Input ->
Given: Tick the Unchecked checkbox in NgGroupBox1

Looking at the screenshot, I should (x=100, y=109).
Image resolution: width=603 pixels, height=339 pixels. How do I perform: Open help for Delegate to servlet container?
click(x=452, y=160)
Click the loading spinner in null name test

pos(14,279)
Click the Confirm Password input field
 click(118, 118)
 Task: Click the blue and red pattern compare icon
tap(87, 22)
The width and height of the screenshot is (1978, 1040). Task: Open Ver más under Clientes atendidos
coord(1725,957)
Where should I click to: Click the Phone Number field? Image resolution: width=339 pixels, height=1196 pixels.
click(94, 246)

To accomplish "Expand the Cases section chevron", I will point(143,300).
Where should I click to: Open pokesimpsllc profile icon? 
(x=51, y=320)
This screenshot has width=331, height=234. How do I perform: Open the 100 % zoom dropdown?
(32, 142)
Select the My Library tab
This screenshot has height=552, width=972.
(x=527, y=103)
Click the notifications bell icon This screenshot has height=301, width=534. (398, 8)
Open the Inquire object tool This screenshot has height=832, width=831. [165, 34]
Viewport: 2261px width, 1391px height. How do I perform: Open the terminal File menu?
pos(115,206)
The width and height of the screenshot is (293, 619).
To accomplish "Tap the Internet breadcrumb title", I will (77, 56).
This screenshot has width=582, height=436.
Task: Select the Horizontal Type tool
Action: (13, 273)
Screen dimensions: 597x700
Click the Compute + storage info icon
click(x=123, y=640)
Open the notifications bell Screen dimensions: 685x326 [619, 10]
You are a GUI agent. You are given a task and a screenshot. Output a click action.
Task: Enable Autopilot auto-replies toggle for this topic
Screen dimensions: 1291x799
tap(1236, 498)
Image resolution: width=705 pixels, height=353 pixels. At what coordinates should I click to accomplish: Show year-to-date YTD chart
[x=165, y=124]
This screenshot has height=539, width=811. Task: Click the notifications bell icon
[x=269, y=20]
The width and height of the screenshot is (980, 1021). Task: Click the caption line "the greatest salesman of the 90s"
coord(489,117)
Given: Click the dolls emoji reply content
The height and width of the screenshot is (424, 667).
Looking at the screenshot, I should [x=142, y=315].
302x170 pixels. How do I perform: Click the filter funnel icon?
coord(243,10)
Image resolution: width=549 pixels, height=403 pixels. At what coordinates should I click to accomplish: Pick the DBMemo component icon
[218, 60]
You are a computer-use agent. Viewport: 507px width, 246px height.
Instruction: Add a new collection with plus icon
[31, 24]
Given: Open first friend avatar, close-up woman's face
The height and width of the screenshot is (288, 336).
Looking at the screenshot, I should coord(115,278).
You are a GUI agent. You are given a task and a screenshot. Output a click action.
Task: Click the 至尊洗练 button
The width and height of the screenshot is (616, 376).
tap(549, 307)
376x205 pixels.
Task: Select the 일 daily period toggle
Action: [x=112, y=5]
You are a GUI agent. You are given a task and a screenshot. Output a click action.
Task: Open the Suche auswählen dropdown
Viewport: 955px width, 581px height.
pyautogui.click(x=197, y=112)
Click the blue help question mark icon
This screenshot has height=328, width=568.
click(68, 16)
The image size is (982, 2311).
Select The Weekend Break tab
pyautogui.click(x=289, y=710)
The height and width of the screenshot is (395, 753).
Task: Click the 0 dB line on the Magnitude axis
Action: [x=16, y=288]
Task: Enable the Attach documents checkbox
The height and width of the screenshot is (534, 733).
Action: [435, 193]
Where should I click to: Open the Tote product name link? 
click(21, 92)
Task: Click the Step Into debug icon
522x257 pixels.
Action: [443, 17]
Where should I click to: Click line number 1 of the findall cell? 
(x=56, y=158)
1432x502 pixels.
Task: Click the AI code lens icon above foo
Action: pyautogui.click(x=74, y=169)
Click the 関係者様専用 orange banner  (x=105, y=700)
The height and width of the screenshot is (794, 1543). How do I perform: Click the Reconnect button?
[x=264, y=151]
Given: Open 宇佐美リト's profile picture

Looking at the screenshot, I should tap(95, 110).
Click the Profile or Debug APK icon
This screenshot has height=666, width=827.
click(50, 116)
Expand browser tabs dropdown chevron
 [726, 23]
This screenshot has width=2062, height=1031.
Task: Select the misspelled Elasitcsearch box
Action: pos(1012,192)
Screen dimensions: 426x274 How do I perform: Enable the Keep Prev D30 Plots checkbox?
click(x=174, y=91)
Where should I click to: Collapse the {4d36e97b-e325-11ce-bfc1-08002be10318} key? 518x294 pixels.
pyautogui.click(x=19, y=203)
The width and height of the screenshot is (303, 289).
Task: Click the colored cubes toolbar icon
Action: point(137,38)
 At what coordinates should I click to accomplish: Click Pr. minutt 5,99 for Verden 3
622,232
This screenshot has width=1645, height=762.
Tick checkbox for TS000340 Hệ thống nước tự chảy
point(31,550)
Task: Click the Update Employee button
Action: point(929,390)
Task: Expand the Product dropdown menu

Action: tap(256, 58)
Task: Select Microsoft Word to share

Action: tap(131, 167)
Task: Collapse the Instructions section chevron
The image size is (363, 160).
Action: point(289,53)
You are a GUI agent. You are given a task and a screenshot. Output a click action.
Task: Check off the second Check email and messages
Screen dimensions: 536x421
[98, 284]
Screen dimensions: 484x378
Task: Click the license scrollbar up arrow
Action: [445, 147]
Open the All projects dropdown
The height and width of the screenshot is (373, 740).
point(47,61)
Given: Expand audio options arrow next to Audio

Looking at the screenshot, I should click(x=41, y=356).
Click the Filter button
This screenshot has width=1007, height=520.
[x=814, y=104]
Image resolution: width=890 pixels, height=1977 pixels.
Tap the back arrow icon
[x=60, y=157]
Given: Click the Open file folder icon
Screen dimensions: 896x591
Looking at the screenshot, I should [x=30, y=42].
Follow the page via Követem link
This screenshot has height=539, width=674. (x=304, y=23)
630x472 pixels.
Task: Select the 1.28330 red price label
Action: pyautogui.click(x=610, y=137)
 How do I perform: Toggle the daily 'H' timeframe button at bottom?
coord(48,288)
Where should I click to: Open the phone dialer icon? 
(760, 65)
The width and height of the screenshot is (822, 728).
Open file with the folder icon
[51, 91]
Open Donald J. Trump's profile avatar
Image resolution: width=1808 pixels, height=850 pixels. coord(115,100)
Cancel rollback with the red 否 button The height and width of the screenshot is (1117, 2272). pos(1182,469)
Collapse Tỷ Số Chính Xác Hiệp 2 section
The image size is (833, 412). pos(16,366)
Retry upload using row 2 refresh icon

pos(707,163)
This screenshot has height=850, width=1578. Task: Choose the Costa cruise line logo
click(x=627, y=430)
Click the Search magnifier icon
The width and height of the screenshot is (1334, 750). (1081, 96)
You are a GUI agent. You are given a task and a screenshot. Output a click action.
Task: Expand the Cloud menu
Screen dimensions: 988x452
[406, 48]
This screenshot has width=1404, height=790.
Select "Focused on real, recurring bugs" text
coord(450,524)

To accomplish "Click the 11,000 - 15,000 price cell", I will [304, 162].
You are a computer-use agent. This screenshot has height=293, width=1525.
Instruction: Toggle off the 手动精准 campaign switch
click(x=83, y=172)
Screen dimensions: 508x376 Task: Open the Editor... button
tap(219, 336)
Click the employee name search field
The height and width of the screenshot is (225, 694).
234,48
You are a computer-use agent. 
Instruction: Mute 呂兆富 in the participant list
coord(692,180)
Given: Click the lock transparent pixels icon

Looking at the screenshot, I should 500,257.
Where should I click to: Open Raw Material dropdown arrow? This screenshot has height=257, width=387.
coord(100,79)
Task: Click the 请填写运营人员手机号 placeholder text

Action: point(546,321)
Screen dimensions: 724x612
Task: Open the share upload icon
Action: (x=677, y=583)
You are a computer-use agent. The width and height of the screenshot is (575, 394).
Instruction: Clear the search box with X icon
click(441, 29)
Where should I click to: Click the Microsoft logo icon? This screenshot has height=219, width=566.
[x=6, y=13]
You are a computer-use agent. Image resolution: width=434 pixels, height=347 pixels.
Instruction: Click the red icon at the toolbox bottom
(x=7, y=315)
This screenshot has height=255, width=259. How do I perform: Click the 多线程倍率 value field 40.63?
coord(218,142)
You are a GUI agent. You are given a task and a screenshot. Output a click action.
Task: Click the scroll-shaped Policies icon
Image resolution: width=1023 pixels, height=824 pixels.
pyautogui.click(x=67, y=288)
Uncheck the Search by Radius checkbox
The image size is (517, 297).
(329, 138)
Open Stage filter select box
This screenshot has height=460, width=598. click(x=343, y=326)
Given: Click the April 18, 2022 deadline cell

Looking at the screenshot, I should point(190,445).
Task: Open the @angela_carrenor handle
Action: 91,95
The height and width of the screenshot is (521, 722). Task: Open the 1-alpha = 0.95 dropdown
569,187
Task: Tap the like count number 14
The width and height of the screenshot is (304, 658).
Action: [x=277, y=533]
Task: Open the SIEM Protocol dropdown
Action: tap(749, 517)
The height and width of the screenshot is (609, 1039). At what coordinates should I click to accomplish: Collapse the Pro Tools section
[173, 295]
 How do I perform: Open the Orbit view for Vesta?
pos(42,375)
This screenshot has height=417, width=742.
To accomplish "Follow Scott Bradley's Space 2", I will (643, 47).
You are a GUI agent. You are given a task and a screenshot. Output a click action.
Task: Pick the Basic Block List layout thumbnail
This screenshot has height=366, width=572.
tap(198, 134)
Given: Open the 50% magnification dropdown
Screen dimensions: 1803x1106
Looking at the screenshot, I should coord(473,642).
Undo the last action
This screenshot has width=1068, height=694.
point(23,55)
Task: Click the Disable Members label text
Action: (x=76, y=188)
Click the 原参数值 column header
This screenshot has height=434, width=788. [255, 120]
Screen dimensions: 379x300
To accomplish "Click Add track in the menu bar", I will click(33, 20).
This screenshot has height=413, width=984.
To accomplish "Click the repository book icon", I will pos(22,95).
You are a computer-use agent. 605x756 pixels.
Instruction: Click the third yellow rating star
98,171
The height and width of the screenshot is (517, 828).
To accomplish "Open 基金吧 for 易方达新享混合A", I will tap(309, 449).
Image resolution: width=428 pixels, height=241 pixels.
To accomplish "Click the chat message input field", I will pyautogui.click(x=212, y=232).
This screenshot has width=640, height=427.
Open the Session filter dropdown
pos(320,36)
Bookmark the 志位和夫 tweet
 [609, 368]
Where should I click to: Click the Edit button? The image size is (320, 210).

What you are asked to do ->
Which lines of the data above contain the word "Enable"? Show each of those lines in full, matching capitalization exactly.

Task solution ->
Task: Enable Autopilot auto-replies toggle for this topic
Task: Enable the Attach documents checkbox
Screen dimensions: 426x274 How do I perform: Enable the Keep Prev D30 Plots checkbox?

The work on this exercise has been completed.